## PAGE EXTRACT
The mystery box also seems, in retrospect, to have revealed that perhaps the filmmakers didn’t have as much faith in the product itself—both the Trek brand as well as the specifics of this latest movie. ‘Just’ doing another Trek movie centered on the new iteration of Khan would not be enough to sell the movie to a wide enough audience—and in this regard suggests that the excessive hype around the film, and the expectation of 100 million openings, set the movie up for unrealistic, and unfair, expectations.

This is actually the sad part, because Star Trek into Darkness movie was—I have to say—not too bad. Of course, there are a few caveats to this—I admit to having extremely low expectations going in. On paper, the spoilers in the film sounded dreadful (for example, the use of the Tribble as a key plot device read like the worst kind of Trek parody). But, in typical JJ fashion, the style and pacing of the movie covered a lot of that up. Another important reservation is that I generally liked the last one the first time I saw it too—but on repeated viewings, the shallowness and sloppiness of the storytelling became more and more apparent. I really don’t believe that either of these two movies are going to age well—the true marker of a great film.

But considering they had the audacity to go back to Wrath of Khan, I thought it was pulled off pretty well. Maybe, at its core, I’m just a sucker for the central relationship of Kirk and Spock, regardless of the actors or the story. Across the vast emptiness of our current pop culture landscape, I can think of no friendship I value more—and Star Trek into Darkness cut to that core in a remarkably satisfying way (though Bones is an important figure here as well, and it’s a shame he’s becoming increasingly marginalized). And this also may be partly why—beyond the technobabble—Trek will never be a true crossover success. Its central “love” story has always been between two men (Spock’s unexpected and not so subtle jealousy towards Carol Marcus in this film was, I thought, priceless).

So, when we arrive at the controversial TWOK homage in the end—to some degree, but not entirely, mimicked line for line, shot for shot—it still works to a point because these two films have done a strong job of making these two characters, and their complicated relationship, relevant and meaningful in the new timeline, even while the rest of the narratives have been quite uneven. But it also works because the entire film has primed us for Kirk and Spock’s very different investments in this moment—two reoccurring themes throughout the movie are Kirk’s selfish arrogance and Spock’s inability to handle the emotions attached with death. These are somewhat obvious and perhaps generic tropes, and not exactly the grand philosophical ideas of the old Trek, but they still resonate as true to the characters. So the scene lifting at the end—as creatively lazy as it still, to some degree, is—fits the larger thematic arcs of the movie in a way that doesn’t just feel like a repeat of TWOK.

## STORED DATA

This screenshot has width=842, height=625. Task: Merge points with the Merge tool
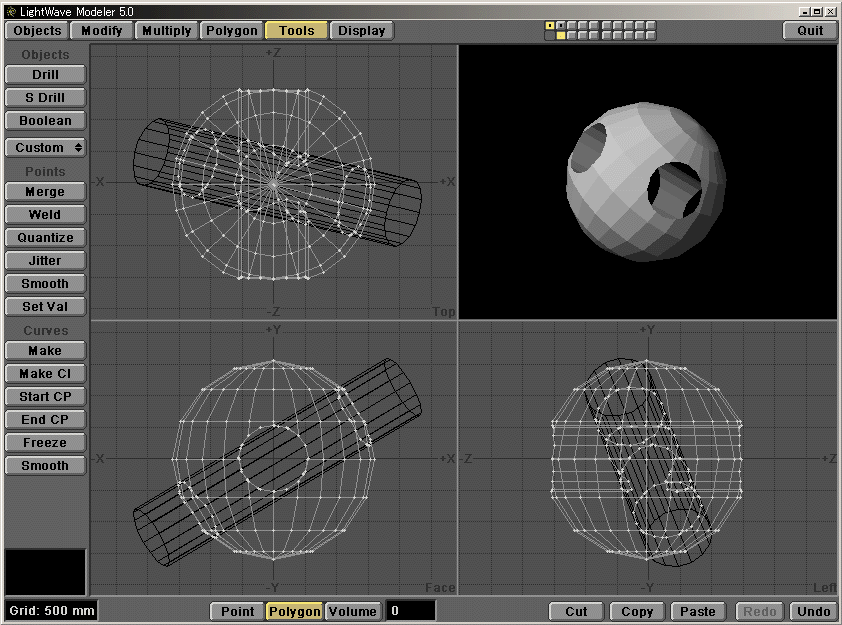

## SET OF TASKS
#1 Rewrite the paragraph of the Star Trek review above that begins "This is actually the sad part" in about half its length, keeping its main facts.
#2 Retype the stretch of the Star Trek review above from "But considering they" through "I thought, priceless)." without any changes.
#3 Answer these questions using the Star Trek review above:
(a) Which creature, used as a key plot device, read like the worst kind of Trek parody?
(b) Which character does the review say is becoming increasingly marginalized?
(c) What two recurring themes in the movie does the review name?

## EXERCISE ANSWERS
#1 The sad part is that Star Trek into Darkness was not too bad, with caveats. The writer went in with very low expectations. On paper, spoilers such as the Tribble serving as a key plot device sounded dreadful, but the style and pacing typical of JJ covered much of that up. The writer also liked the previous film at first, but repeated viewings exposed its shallow, sloppy storytelling. Neither film seems likely to age well, which is the true marker of a great film.

#2
But considering they had the audacity to go back to Wrath of Khan, I thought it was pulled off pretty well. Maybe, at its core, I’m just a sucker for the central relationship of Kirk and Spock, regardless of the actors or the story. Across the vast emptiness of our current pop culture landscape, I can think of no friendship I value more—and Star Trek into Darkness cut to that core in a remarkably satisfying way (though Bones is an important figure here as well, and it’s a shame he’s becoming increasingly marginalized). And this also may be partly why—beyond the technobabble—Trek will never be a true crossover success. Its central “love” story has always been between two men (Spock’s unexpected and not so subtle jealousy towards Carol Marcus in this film was, I thought, priceless).

#3
(a) The Tribble.
(b) Bones.
(c) Kirk's selfish arrogance and Spock's inability to handle the emotions attached with death.